=== WRITTEN PROBLEM ===
How would the R tutorial on fitting a LASSO and a bagged tree model continue after its final sentence? Write the next part.

=== QUOTED PASSAGE ===
____

Task 8 - Fit a LASSO

#THE ONLY CHANGES NEEDED
#1. Replace "WEIGHT_VARIABLE" with the weight variable that you used for the GLM
#2. In the  "lasso_formula" below, use your formula from task 6
#3. Use the same FAMILY from task 6.  Type ?glmnet into the console to read the possible options

lasso_formula <- applicants ~ . + offset(log(num_units)) - neighborhood_n_ames - garage_type_attchd - num_units - log_sale_price 

lasso_x_train <- model.matrix(lasso_formula, data = train)
lasso_x_test <- model.matrix(lasso_formula, data = test)

control <-trainControl(method="cv", number=15)
lassoGrid <- expand.grid(alpha = 1, lambda = seq(0.0001,0.01,by = 0.0005))

#Fit a lasso and inspect the variables which have zero coefficients.
#Note that the glmnet library only allows the identity link function
lasso <- train(x = lasso_x_train, 
               y = train_y, 
               method = 'glmnet', 
               family = "poisson",

               trControl = control, 
               tuneGrid = lassoGrid) 

#This code gets the coefficients from the LASSO which are zero
lasso_results <- varImp(lasso,scale=F)
lasso_coefficients <- lasso_results$importance

#Show the coefficients which are zero
variables_with_zeros <- colnames(lasso_x_train)[which(lasso_coefficients$Overall==0)]
print("Variables with Coefficients of Zero:")
## [1] "Variables with Coefficients of Zero:"
cat( paste( variables_with_zeros, collapse='\n' ) )
## sale_price
## year_sold
## month_sold
## tot_bathrooms
## lot_area
## neighborhood_gilbert
## neighborhood_n_w_ames
## log_rel_price

Task 9 - Create a bagged tree model

The following code creates eight samples of the data. 20% of records are taken, with replacement, from the data randomly.

sample1 <- train %>% sample_frac(0.2,replace=T)
sample2 <- train %>% sample_frac(0.2,replace=T)
sample3 <- train %>% sample_frac(0.2,replace=T)
sample4 <- train %>% sample_frac(0.2,replace=T)
sample5 <- train %>% sample_frac(0.2,replace=T)
sample6 <- train %>% sample_frac(0.2,replace=T)
sample7 <- train %>% sample_frac(0.2,replace=T)
sample8 <- train %>% sample_frac(0.2,replace=T)

This is the setting for the decision tree paramters. Make your adjustments here to test out different paramters.

#ctrl <- rpart.control(minbucket = 5, cp = 0.01, maxdepth = 5)
ctrl <- rpart.control(minbucket = 10, cp = 0.001, maxdepth = 5)
#ctrl <- rpart.control(minbucket = 10, cp = 0.01, maxdepth = 7)

The following code sets up a decision tree using all the variables in the dataframe. Each tree uses only 20% of the records. The number of units are used as the weights.

____

=== DATASET EXCERPT ===
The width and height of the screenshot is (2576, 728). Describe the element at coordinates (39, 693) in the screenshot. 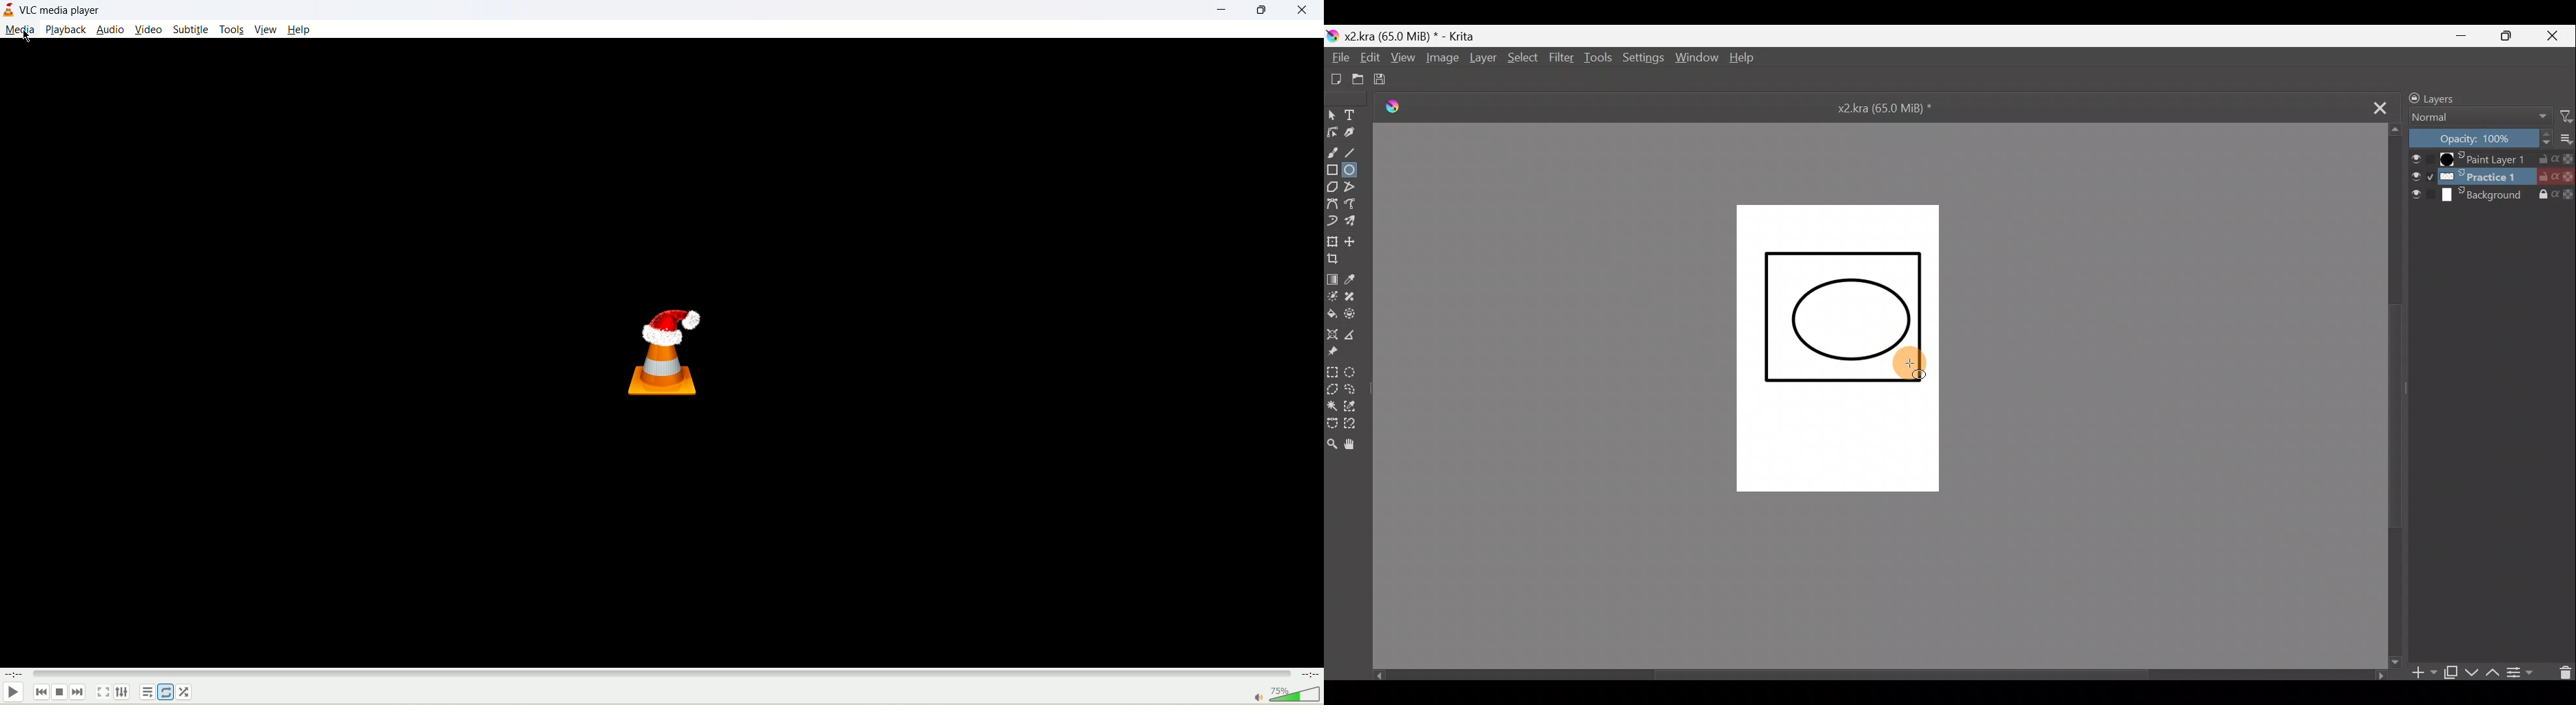

I see `previous` at that location.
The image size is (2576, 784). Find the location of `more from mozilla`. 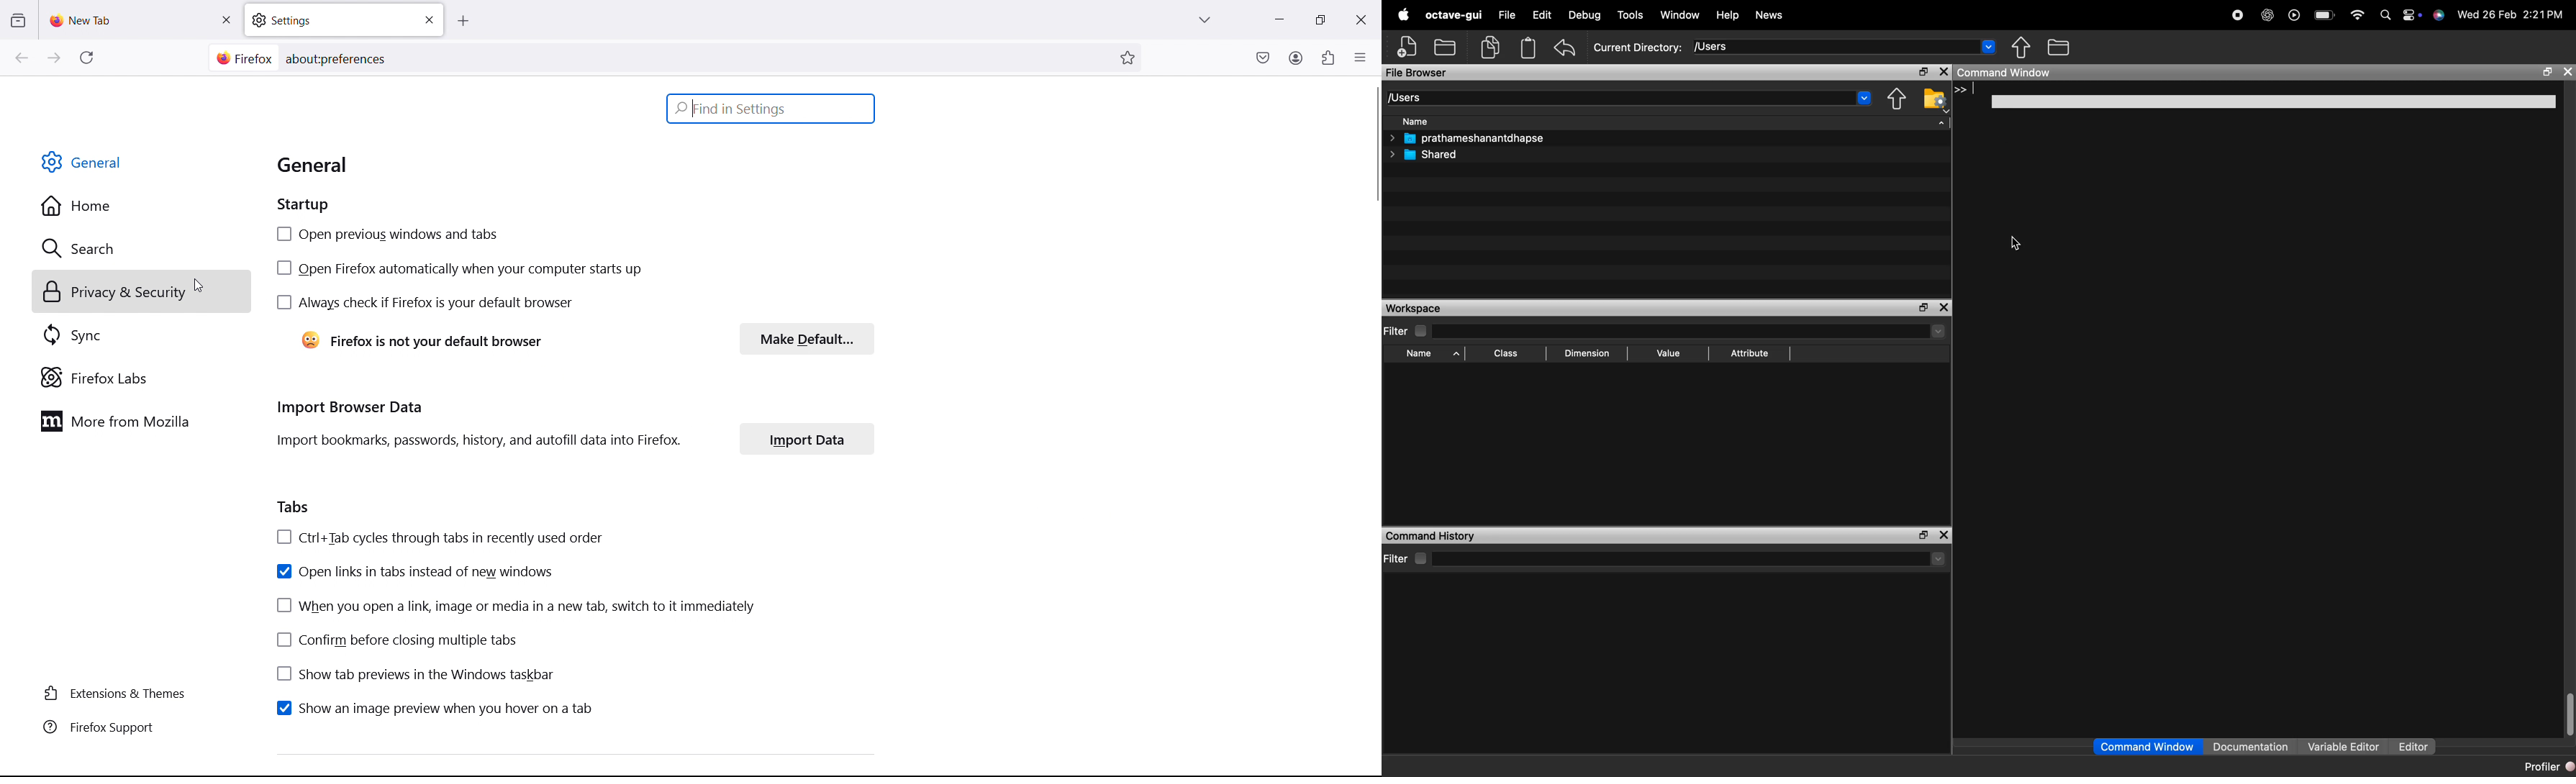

____

=== EXPECTED OUTPUT ===
tree1 <- rpart(data = sample1, lasso_formula, weights = sample1$num_units, control = ctrl)
tree2 <- rpart(data = sample2, lasso_formula, weights = sample2$num_units, control = ctrl)
tree3 <- rpart(data = sample3, lasso_formula, weights = sample3$num_units, control = ctrl)
tree4 <- rpart(data = sample4, lasso_formula, weights = sample4$num_units, control = ctrl)
tree5 <- rpart(data = sample5, lasso_formula, weights = sample5$num_units, control = ctrl)
tree6 <- rpart(data = sample6, lasso_formula, weights = sample6$num_units, control = ctrl)
tree7 <- rpart(data = sample7, lasso_formula, weights = sample7$num_units, control = ctrl)
tree8 <- rpart(data = sample8, lasso_formula, weights = sample8$num_units, control = ctrl)

rpart.plot(tree1, cex = .7)

rpart.plot(tree2, cex = .7)

rpart.plot(tree3, cex = .7)

rpart.plot(tree4, cex = .7)

rpart.plot(tree5, cex = .7)

rpart.plot(tree6, cex = .7)

rpart.plot(tree7, cex = .7)

rpart.plot(tree8, cex = .7)

#make predictions
tree1_pred <- predict(tree1, newdata = test, type = "vector")
tree2_pred <- predict(tree2, newdata = test, type = "vector")
tree3_pred <- predict(tree3, newdata = test, type = "vector")
tree4_pred <- predict(tree4, newdata = test, type = "vector")
tree5_pred <- predict(tree5, newdata = test, type = "vector")
tree6_pred <- predict(tree6, newdata = test, type = "vector")
tree7_pred <- predict(tree7, newdata = test, type = "vector")
tree8_pred <- predict(tree8, newdata = test, type = "vector")

#UPDATE THIS FORMULA TO PERFORM BAGGING
trees_pred <- (tree1_pred + tree2_pred + tree3_pred+ tree4_pred+ tree5_pred+ tree6_pred+ tree7_pred+ tree8_pred)/8

LLfunction <- function(targets, predicted_values){
  p_v_zero <- ifelse(predicted_values <= 0, 0, predicted_values)
  p_v_pos <- ifelse(predicted_values <= 0, 0.000001 ,predicted_values)
  return(sum(targets*log(p_v_pos)) - sum(p_v_zero))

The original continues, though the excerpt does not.